*Text section:*

........

Portugal’s Socialists File Seven-Year Citizenship Compromise to Protect Golden Visa Investors

  Alexandre Cunha Elias
20 October 2025
 
 
Portugal’s Socialist Party (PS) filed formal amendments to the government’s citizenship reform bill on October 17, 2025, proposing a three-tier framework that would establish a seven-year naturalization timeline for most foreigners while protecting existing Golden Visa investors from retroactive rule changes.

Parliament’s Constitutional Affairs, Rights, Freedoms, and Guarantees Committee (CACDLG) received the 13-page legislative package, representing the first concrete counterproposal to the center-right government’s June plan to double naturalization periods from five to ten years.

The first version of the government’s proposal appeared in June, followed by intense debate over its constitutionality, according to Madalena Monteiro, founder of Liberty Legal. The government paused discussions during the summer and returned to the topic in October, she notes.

The PS framed its intervention as necessary to ensure nationality law “continues to be an instrument to value Portuguese citizenship and for the integration of citizens from other countries who have settled in Portugal and intend to become active members of the national community,” according to the party’s explanatory memorandum.

........

*Stored data:*
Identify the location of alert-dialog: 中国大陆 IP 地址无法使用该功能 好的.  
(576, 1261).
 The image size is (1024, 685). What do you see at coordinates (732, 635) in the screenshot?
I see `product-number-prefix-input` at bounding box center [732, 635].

........

*Tasks to carry out:*
1. In the article on Portugal's citizenship reform, what naturalization timeline does the Socialist Party propose for most foreigners?
2. Please copy word for word the part of the article on Portugal's citizenship reform starting with "Parliament’s Constitutional Affairs, Rights, Freedoms, and" and going on through "to ten years.".
The listing has no connection to the article on Portugal's citizenship reform.

*Response list:*
1. Seven years.

2.
Parliament’s Constitutional Affairs, Rights, Freedoms, and Guarantees Committee (CACDLG) received the 13-page legislative package, representing the first concrete counterproposal to the center-right government’s June plan to double naturalization periods from five to ten years.